There are two types of men, those who are afraid to lose God, and those who are afraid that they might find Him – Blaise Pascal
Faith is really all about love (and love, faith).
Let’s think about that for a moment. And I don’t mean – at least not directly – that loving someone requires a leap of faith since we can never really know what the future will hold.
Love surely encompasses that, true.
But what I mean to say is that our quest for romantic, earthly love is often akin to, or perhaps mirrors, our search for God and our journey towards faith. Love sort of gives us a brief peek into the heavenly realm, at least as much of it as our finite minds can reasonably comprehend.
If facts, observation, reasoning, and analysis – those things which we most often associate with scientific methodology – always perfectly informed our world, then likely each and every successful pairing on E-Harmony, Match, or OkCupid, could – and perhaps should – lead always, unerringly, and directly to love.
Because if love were to be reduced to some analytic formula or objective criteria – X, Y and Z, together, give us great joy and grace our lives with great meaning, and our computerized match is seeking those exact same pleasures – then, more often then not, we would fall in love with them, and they with us. There’d be no mystery involved, and nothing more outside of us that we’d need to examine.
Yet, we know that’s not how it works.
Not at all.
While relevant computer selection criteria may help us to discover simpatico mates, they cannot – in and of themselves – lead us to love.
For love isn’t a neat set of rules or formulas. And it’s certainly never reducible to some set of objective criteria. We understand that love is, at its heart, a great mystery.
A joyful, soulful, unexplainable, outside-of-ourselves, bigger-than-us-all, mystery.
Its explanation necessitates our entering into the world of the abstract. Something neither concrete nor material. Something – we sense deep down – not of this world (something sensed even by those who rely upon or seek nothing more than the things of this world).
So what does this have to do with faith, or the search for God?
Well, let’s first take one step back:
Thomas Aquinas famously proposed what he referred to as five proofs for the existence of God – briefly summarized here.
It’s Aquinas’ fourth proof, illustrated below, that I’ll now briefly focus on:
Aquinas notes that there is a certain gradation in all things. For instance we can group things that are hot according to varying degrees of the amount of heat perceptible in that object. In classifying objects there is always something which displays the maximum fullness of that characteristic. Thus universal qualities in man such as justice and goodness must attribute their varying qualities to God; the source of maximum and perfect justice and goodness.

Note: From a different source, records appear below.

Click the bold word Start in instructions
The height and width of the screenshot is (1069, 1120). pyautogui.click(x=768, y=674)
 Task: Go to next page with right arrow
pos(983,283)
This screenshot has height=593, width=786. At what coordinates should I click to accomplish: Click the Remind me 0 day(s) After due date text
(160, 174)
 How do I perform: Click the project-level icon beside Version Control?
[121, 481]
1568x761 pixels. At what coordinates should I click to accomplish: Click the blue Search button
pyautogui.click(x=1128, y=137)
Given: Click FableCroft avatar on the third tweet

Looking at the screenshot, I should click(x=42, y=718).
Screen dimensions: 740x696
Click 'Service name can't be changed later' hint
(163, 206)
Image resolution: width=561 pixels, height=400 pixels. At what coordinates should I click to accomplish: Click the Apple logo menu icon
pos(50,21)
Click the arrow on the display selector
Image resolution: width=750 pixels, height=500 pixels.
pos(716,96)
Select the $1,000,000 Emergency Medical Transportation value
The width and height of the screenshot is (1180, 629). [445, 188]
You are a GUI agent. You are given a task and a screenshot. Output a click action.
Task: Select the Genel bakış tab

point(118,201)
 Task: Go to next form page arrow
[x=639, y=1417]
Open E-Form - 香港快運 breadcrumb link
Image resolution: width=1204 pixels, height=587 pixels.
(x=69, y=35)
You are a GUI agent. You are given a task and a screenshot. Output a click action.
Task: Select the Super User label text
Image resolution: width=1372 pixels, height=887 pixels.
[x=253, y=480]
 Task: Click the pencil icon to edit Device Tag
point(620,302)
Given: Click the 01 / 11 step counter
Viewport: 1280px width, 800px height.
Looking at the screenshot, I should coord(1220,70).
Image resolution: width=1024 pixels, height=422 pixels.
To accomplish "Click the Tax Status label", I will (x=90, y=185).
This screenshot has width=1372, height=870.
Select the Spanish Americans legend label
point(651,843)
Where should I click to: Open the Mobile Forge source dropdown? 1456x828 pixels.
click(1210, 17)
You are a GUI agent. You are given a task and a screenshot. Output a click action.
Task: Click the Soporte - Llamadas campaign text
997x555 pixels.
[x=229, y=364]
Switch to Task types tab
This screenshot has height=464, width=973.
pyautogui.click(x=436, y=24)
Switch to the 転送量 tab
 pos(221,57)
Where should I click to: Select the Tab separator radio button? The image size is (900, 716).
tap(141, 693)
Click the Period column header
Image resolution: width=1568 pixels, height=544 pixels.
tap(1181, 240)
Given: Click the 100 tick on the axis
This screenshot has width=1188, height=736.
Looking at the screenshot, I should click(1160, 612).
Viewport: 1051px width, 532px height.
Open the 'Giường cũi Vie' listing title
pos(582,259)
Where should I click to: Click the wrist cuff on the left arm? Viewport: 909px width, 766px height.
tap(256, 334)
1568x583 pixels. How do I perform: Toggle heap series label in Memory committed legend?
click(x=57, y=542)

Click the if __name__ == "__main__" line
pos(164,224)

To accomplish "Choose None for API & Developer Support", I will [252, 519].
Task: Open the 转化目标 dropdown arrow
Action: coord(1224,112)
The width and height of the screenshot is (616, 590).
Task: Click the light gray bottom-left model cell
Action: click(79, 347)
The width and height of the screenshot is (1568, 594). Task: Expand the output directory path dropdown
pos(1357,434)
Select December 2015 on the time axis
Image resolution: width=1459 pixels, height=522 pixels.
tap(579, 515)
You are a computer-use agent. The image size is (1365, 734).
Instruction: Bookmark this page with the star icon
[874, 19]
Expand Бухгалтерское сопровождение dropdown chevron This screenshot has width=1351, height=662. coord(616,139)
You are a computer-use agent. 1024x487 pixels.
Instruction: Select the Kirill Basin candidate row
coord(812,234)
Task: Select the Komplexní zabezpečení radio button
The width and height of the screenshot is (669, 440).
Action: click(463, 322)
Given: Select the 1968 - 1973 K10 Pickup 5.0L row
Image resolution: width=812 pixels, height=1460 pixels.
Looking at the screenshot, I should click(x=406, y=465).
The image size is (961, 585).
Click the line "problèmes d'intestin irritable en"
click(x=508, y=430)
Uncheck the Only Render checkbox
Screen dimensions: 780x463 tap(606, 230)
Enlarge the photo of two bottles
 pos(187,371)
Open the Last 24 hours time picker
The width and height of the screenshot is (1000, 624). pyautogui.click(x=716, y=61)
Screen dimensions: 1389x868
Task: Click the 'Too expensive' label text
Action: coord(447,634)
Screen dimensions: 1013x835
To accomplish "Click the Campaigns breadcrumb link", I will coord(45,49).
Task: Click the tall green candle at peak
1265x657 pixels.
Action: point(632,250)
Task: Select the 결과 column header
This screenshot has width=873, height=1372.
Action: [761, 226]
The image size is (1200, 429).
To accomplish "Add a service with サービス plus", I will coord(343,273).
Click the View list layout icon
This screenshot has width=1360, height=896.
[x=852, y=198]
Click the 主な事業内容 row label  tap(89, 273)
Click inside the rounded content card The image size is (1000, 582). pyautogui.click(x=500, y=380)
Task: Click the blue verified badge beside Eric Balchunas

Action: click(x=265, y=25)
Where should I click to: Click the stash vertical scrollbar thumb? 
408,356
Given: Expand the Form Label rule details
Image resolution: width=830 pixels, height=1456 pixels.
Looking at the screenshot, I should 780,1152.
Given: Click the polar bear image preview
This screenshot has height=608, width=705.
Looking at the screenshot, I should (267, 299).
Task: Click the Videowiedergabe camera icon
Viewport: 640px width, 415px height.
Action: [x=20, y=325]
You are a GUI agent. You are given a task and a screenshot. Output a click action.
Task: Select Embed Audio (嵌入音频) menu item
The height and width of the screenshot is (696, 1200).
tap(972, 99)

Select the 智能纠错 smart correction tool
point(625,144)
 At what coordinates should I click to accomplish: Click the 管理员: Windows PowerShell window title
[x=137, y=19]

You’ll observe that this proof is, at its core, merely a reasoned one and not a definitive one: Since X (here, the characteristic of heat) exists, and since X can vary in intensity (something can be either hot or less hot), there must exist something which is maximum X (that is, contains the greatest amount of heat).
So, analogizing: since goodness exists in this world, we can reason that God – who is Himself perfect goodness – must necessarily also exist.
But note that our ability to reason our way to God doesn’t preclude a substantial reliance upon faith in ultimately making the connection. Rather, much like what transpires when we fall in love, we can sense that there is something more here – something beyond reason. Something that, in fact, demands our faith.
In fact, whatever it is, it’s largely intuitive. To be colloquial about it, we must tap into our gut instinct.
In the video embedded below, Bishop-Elect Robert Barron refers to this faith leap as a scientific mystical intuition. That seemingly oxymoronic term perfectly sets and then defines the issue: God made the world intelligible, discoverable, and knowable, through observation, reason, and analysis. But we sense that there’s more happening here than simply observed facts and analytical reasoning. Something involving an intuitive knowing above and beyond what is readily being observed.
Something, perhaps, instilled within us by God Himself.
Thus the proof that Aquinas and Barron both ultimately point us to demands something greater than mere observable evidence:
Through the use of natural reason we can logically conclude in the existence of God. Yet strictly speaking, God’s existence cannot be definitively proven through laboratory tests and experimental science. Not all things are subject to experimental science. It is illogical to say, “If I can not see, taste, touch, feel or hear something it must not exist!” Reason and extrinsic evidence must also be considered. Experimental science and intrinsic evidence cannot definitively prove historical events, and yet by reason we know they have occurred. And surely [where] science falters and extrinsic evidence fail, reason and intrinsic evidence can prove the spiritual which can not be measured by material sciences.
So our search for God, and our journey towards faith, is much like our quest for love.
Both are largely and initially commenced through observation and reason.
But ultimately, both require us to, as Bishop-Elect Barron describes it, surrender into what we have observed and reasoned.
To fall in love. To leap into faith.
We react instinctively, involuntarily, incalculably.
But our dual quests for love and for God have not been rendered unscientific merely because they demand our faith.
Rather, it seems clear that faith itself serves to enhance, and even then complete, our search.
I’d even suggest that faith and love, together, serve as a cosmic bridge that will one day deliver us to the new heaven and the new earth, all yet to come.
So did you ever fall in love? Well, therein lies your faith.